- Title: Greens candidate goes to the polls in German election
- Date: 26th September 2021
- Summary: POTSDAM, GERMANY (SEPTEMBER 26, 2021) (REUTERS) VARIOUS OF GREENS CHANCELLOR CANDIDATE ANNALENA BAERBOCK AND HER HUSBAND DANIEL HOLEFLEISCH ARRIVING AT POLLING STATION BAERBOCK STANDING IN LINE, PETTING DOG MEDIA SURROUNDING BAERBOCK BAERBOCK ENTERING POLLING STATION VARIOUS OF BAERBOCK VOTING BAERBOCK LEAVING POLLING STATION BAERBOCK WALKING TO MICROPHONES (SOUNDBITE) (German) GREENS CHANCELLOR CANDIDATE, ANNALENA BAERBOCK, SAYING: "Every vote counts in this election as we have seen in recent weeks, how tight the race is. Of course, we hope for more votes than the latest opinion polls suggest. So we can have a new beginning in Germany." MEDIA (SOUNDBITE) (German) GREENS CHANCELLOR CANDIDATE, ANNALENA BAERBOCK, SAYING: "Well, polls are polls. Today we are voting and at 1800 (1600 GMT) we will have the first numbers. And then we will see whether we have a real awakening. And I sincerely invite those who have not voted yet to do so in a democratic fashion on this very nice summer's day and vote for a new beginning. At 1800 (1600 GMT) we are the wiser." BAERBOCK LEAVING
- Embargoed: 10th October 2021 12:36
- Keywords: Annalena Baerbock German election Greens climate
- Location: POTSDAM, GERMANY
- City: POTSDAM, GERMANY
- Country: Germany
- Topics: Europe,Government/Politics,Elections/Voting
- Reuters ID: LVA001EWCU43R
- Aspect Ratio: 16:9
- Story Text: Germany's chairwoman for the Greens and candidate for chancellor Annalena Baerbock and her husband Daniel Holefleisch cast their on Sunday in a national election that was too close to call, with the centre-left Social Democrats (SPD) mounting a strong challenge to retiring Chancellor Angela Merkel's conservatives.

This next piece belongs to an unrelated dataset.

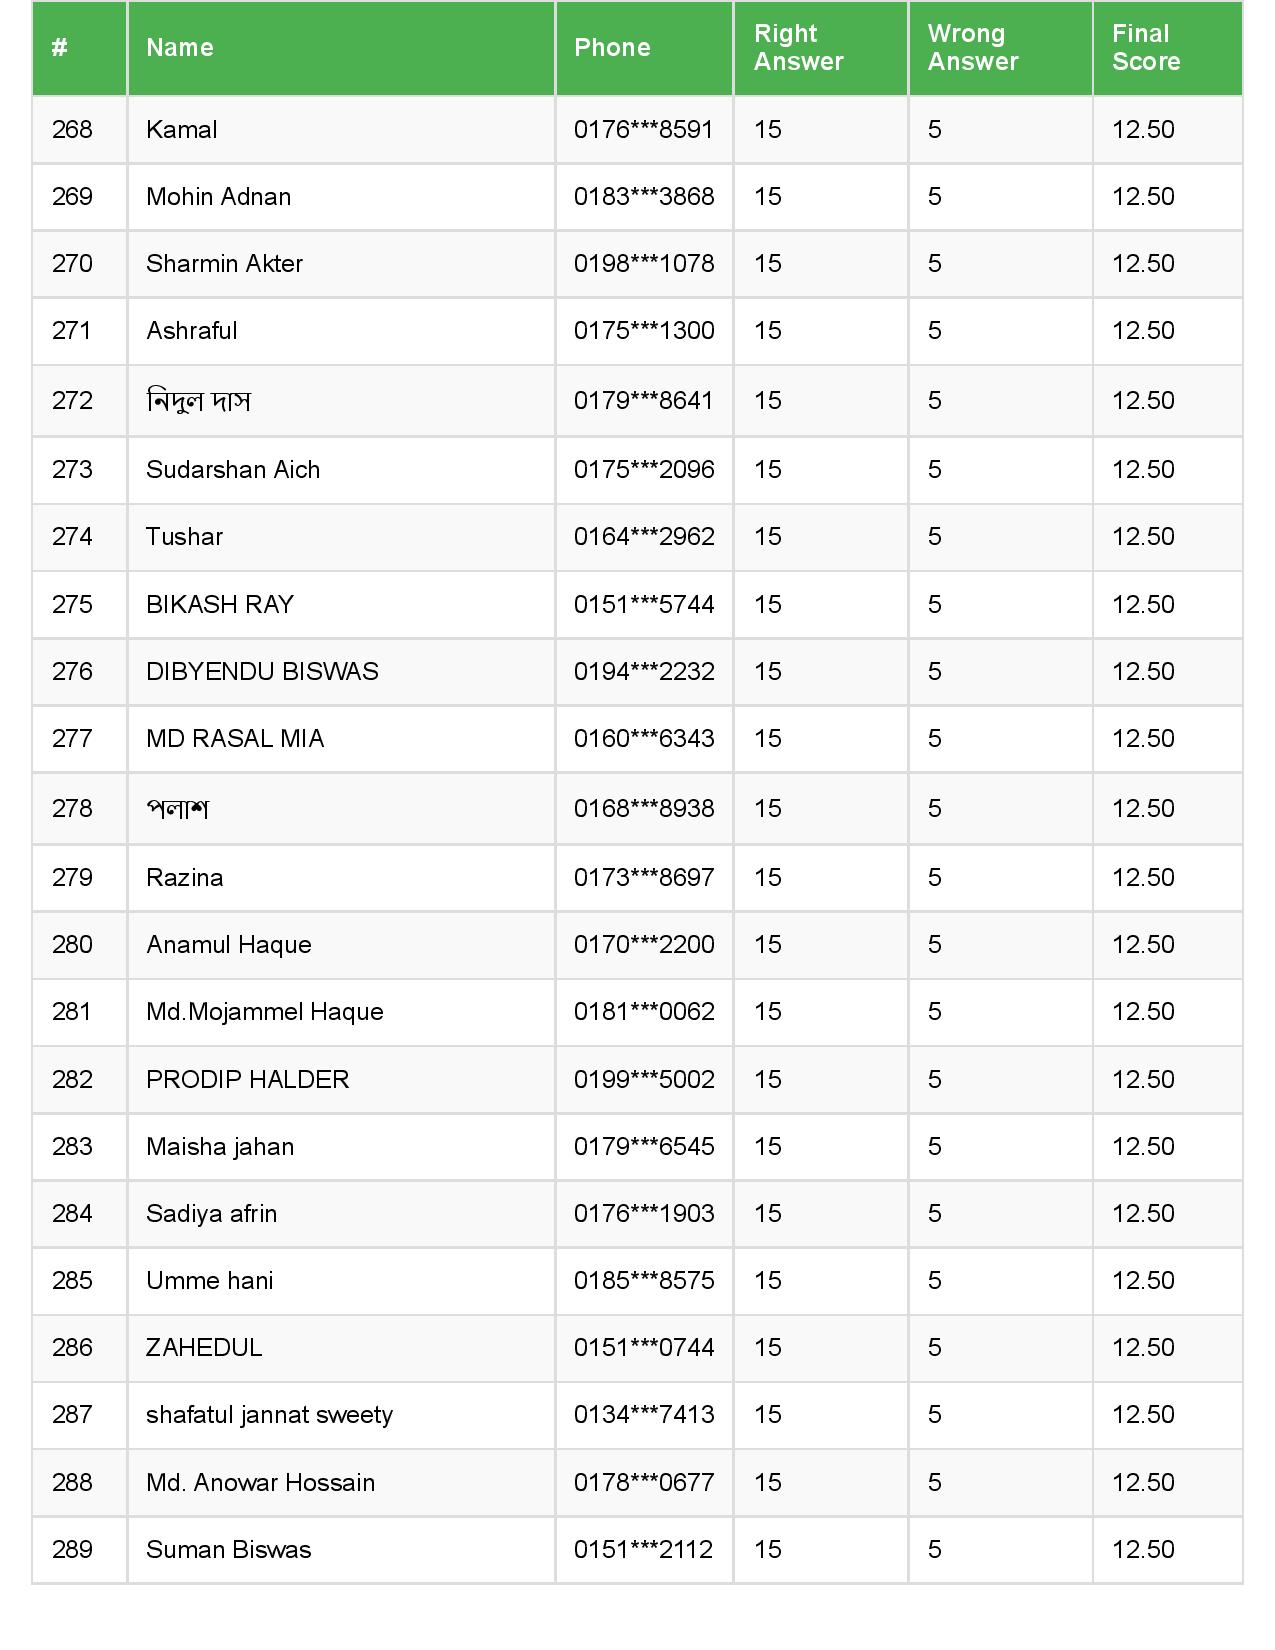Select PRODIP HALDER's final score

coord(1143,1080)
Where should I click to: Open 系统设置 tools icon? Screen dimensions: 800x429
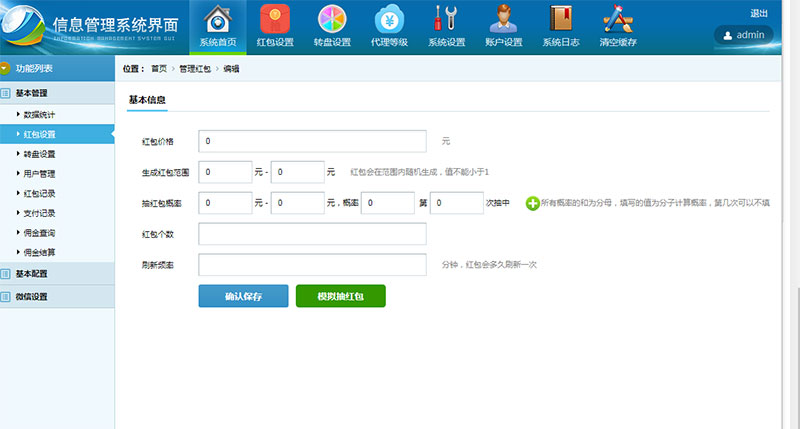pos(446,20)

Baerbock who according to opinion polls is out of the immediate race for chancellor, still urged everyone to cast their votes, saying that "polls are polls". Only at 1800 when the first numbers are being called "we are the wiser," she told the media after casting her vote in her constituency in Potsdam.
A fractured electorate means that after the election, leading parties will sound each other out before embarking on more formal coalition negotiations that could take months, leaving Merkel, 67, in charge in a caretaker role.
Running against CDU's Armin Laschet is Olaf Scholz of the SPD, the finance minister in Merkel's right-left coalition who won all three televised debates between the leading candidates.
The election is expected to yield a splintered parliament, which will force the winner to form a three-way coalition to secure a majority.
The most likely coalition scenarios see either the SPD or the conservative CDU/CSU bloc - whoever comes first - forming an alliance with the Greens and the liberal Free Democrats (FDP).
The Greens favour a common European fiscal policy to support investment in the environment, research, infrastructure, and education.
Germany has long been in the vanguard of climate activism, giving birth to the first Green Party to win national prominence, and all parties are committed to action on climate change.
But its population also has the oldest median age in the European Union, and successive elections have revealed a gulf between the young, most exposed to the long-term impact of rising temperatures, and the old for whom climate change is one of many competing worries.
After a recent television debate, polls found that more than half those aged 18-34 thought Baerbock, the Green candidate, had won, compared to a fifth of older people, who were far more convinced by the SPD's and conservatives' candidates.
Scholz has not ruled out a leftist coalition with the Greens and the Left party, which wants to pull Germany out of NATO, a red line for the SPD.